Stored dataset items
====

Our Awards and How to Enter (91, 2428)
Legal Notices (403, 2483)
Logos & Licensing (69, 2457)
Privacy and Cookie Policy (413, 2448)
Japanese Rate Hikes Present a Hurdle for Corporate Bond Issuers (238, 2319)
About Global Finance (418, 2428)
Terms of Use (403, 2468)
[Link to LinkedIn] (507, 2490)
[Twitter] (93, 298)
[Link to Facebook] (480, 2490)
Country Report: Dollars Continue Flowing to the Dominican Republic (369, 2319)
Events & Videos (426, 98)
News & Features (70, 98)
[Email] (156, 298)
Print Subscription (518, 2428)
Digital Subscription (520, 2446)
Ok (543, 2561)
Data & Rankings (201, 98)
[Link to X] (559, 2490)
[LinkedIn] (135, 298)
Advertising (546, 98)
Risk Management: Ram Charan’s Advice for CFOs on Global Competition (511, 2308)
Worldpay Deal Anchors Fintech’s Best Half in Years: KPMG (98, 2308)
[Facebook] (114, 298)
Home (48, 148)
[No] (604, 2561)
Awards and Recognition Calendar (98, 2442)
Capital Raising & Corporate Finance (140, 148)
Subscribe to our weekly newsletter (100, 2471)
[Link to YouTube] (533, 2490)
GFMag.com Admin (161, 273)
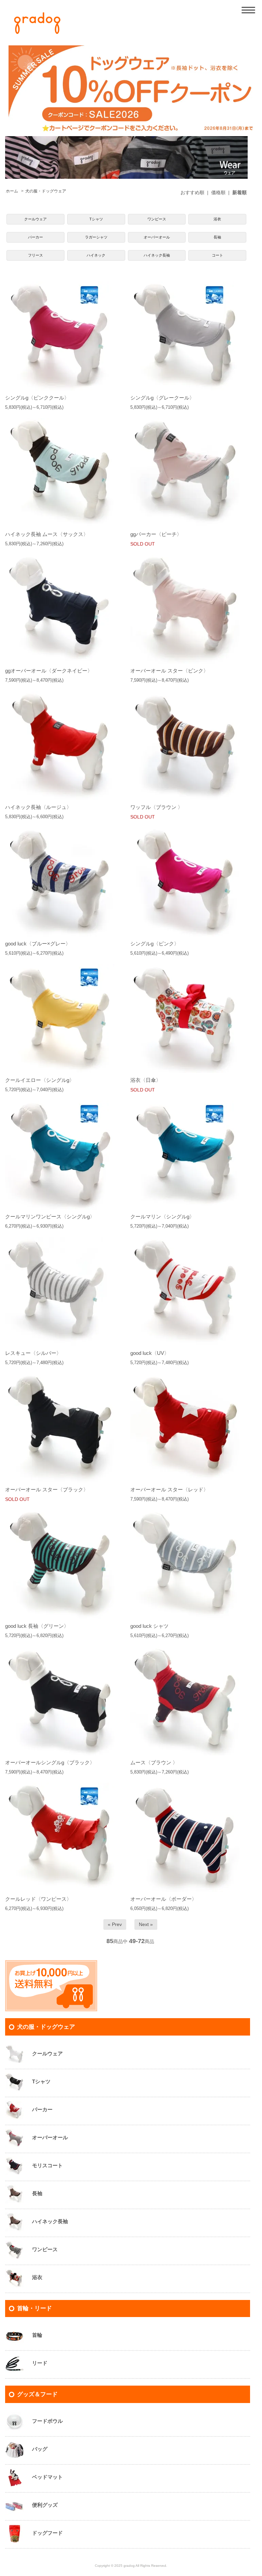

====

**Work to complete**
Please repeat the lines above from the line containing "[Email] (156, 298)" through the final line, both included, exactly as they stand and without pictures.

**Response area**
[Email] (156, 298)
Print Subscription (518, 2428)
Digital Subscription (520, 2446)
Ok (543, 2561)
Data & Rankings (201, 98)
[Link to X] (559, 2490)
[LinkedIn] (135, 298)
Advertising (546, 98)
Risk Management: Ram Charan’s Advice for CFOs on Global Competition (511, 2308)
Worldpay Deal Anchors Fintech’s Best Half in Years: KPMG (98, 2308)
[Facebook] (114, 298)
Home (48, 148)
[No] (604, 2561)
Awards and Recognition Calendar (98, 2442)
Capital Raising & Corporate Finance (140, 148)
Subscribe to our weekly newsletter (100, 2471)
[Link to YouTube] (533, 2490)
GFMag.com Admin (161, 273)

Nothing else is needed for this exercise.